Hey, this is all just part and parcel of my chosen gypsy life on the road. Nell tells me to quit my whinjin” and get over it!

December 11th, 2006
December 11th, 2006

Yowah Days Aren’t Always Flies & Dust

I awoke to the sound of wind gusting and tin flapping. An occasional clunk of wood dropping against wood punctuated my waking haze. The wind gusted with short breaths as though a man laboring up hill and giving a once in awhile long sigh. I peeked out the window. The branches of the trees jiggled their taunting dance like kids shaking their bums,” na na nanana no mining for you today.” the tempo began to pick up and  the blowing wind took on an assailant’s characteristics. The big bad wolf was blowing my house down! Later, the sky was overcast with the smell of rain in the air as I stood there in my nightshirt, holding my warm and soothing cuppa, and contemplating what I was to do today if not dig.
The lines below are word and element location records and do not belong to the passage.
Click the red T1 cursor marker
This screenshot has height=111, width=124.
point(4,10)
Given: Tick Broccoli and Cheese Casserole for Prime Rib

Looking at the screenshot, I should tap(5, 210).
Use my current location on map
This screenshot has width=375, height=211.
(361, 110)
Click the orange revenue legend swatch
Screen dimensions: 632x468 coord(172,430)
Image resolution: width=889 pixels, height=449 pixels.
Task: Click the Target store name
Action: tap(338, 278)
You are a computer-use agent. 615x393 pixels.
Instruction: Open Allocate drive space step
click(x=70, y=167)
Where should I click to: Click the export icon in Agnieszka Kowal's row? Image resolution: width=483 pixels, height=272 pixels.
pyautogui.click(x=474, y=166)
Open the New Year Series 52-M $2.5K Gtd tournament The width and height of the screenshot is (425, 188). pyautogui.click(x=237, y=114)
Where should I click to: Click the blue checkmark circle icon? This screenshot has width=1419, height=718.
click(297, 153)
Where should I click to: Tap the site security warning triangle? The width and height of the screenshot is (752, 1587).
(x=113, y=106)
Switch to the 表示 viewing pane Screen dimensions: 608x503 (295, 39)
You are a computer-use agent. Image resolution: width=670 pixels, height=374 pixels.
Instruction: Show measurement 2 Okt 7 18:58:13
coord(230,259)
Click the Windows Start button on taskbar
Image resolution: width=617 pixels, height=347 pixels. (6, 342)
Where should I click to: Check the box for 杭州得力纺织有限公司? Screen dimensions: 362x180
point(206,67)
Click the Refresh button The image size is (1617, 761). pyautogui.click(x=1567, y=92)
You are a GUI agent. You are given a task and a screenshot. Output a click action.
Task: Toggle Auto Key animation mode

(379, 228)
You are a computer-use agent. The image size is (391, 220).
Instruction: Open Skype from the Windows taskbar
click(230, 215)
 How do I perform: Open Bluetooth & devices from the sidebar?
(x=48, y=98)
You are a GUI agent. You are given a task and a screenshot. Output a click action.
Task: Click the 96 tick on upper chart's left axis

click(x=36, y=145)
In Yowah it is not all hot blazing sun and dozens of black flies in your sweat stung eyes.

December 9th, 2006

Iron Fist Queensland Opal

Ironstone boulder opals are mined in the state of Queensland, Australia. Aboriginals say it is the rainbow that fell from the sky. The old time opal miners of late 1800s and early 1900’s loaded their wheelbarrows with tools and provisions in the town of Charleville. They walked, pushing those barrows,  hundreds of kilometers into the harsh, arid  bush of Queensland to prospect for gem opal. What they found was ironstone and tons of it in many shapes and forms.  Only rarely did they find opal hiding within the ironstone. The iron fist of Mother Nature had to be pried open with sledge hammer, pick, hatchet, or saw before she released her fallen rainbows to the lucky, the clever, the persistent.

December 8th, 2006

Christmas in Yowah

Barbara McCondra is wearing the white shirt and the Yowah opal mining sweat bandana. Opal historian Barbara Moritz is the bejeweled one. We are having a fizzy cordial (a carbonated version of kool aid) in opal miner Johnny Kovac’s camp. Johnny is the featured miner in Rena Briand’s book Coober Pedy White Man in a Hole written in the 1970s. Johnny has been mining in Yowah for many years now. Moritz is an author and opal field historian from Lightning Ridge New South Wales. Read on for the bushies’ Christmas part.


Out of range of the camera lens (you’ll just have to take my word for it) are yards of gossamer cobwebs that Johnny had spray painted silver for the Christmas holidays. That is festive decorating Yowah opal field style! Happy Holidays, Mate!